══ DATA LISTING ══

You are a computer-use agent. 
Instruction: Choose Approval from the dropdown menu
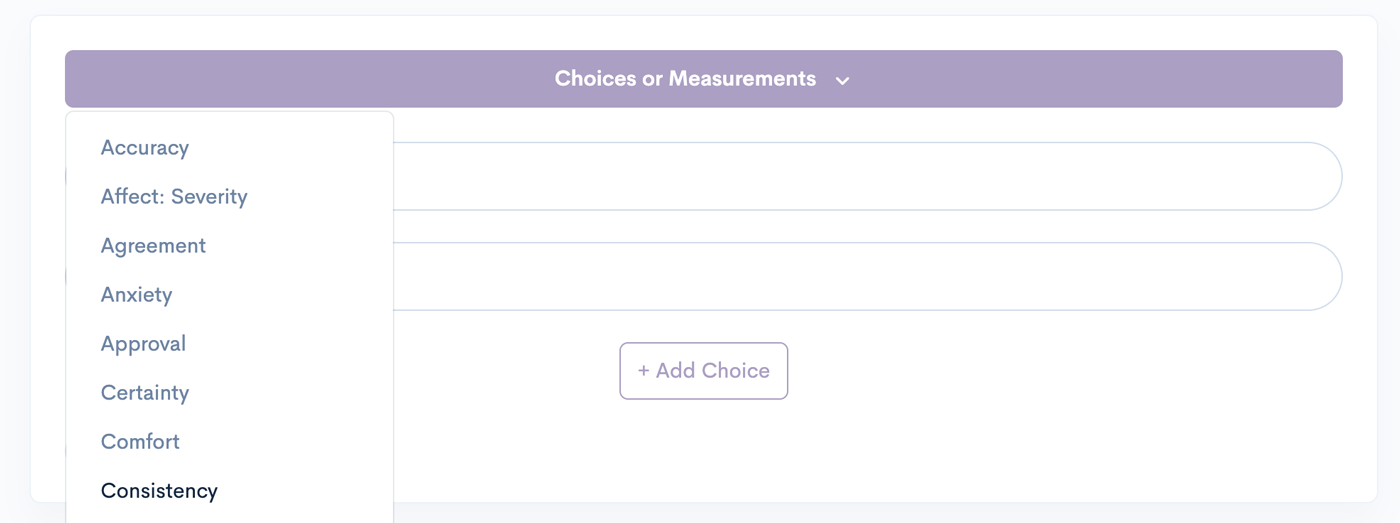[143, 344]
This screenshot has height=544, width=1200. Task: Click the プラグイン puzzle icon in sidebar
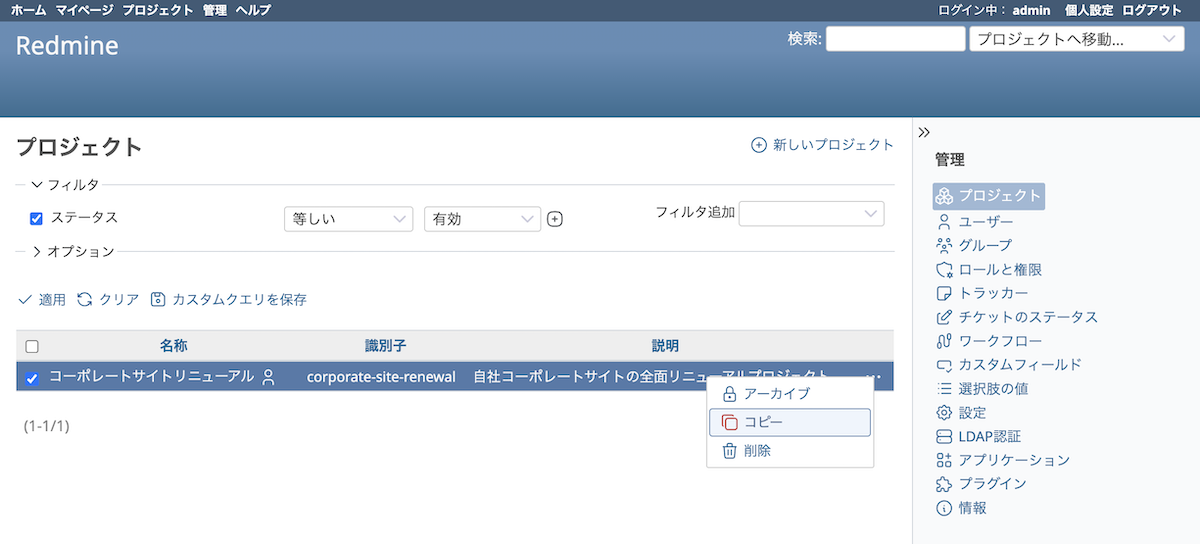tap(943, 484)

═══
══ DATA LISTING ══

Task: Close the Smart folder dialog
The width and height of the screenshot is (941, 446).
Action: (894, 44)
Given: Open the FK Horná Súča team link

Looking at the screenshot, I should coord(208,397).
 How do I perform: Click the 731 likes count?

═══

• EXERCISE DIRECTIONS: Convert the material above into a two-column CSV with the header instruction and response. Begin at the line that has "You are a computer-use agent." and stop after the line that has "tap(943, 484)". Give each text and its answer as one row, put each field in double quotes, replace line breaks with spaces, and leave the pictures out.

• EXERCISE RESPONSE:
instruction,response
"You are a computer-use agent. Instruction: Choose Approval from the dropdown menu","[143, 344]"
"This screenshot has height=544, width=1200. Task: Click the プラグイン puzzle icon in sidebar","tap(943, 484)"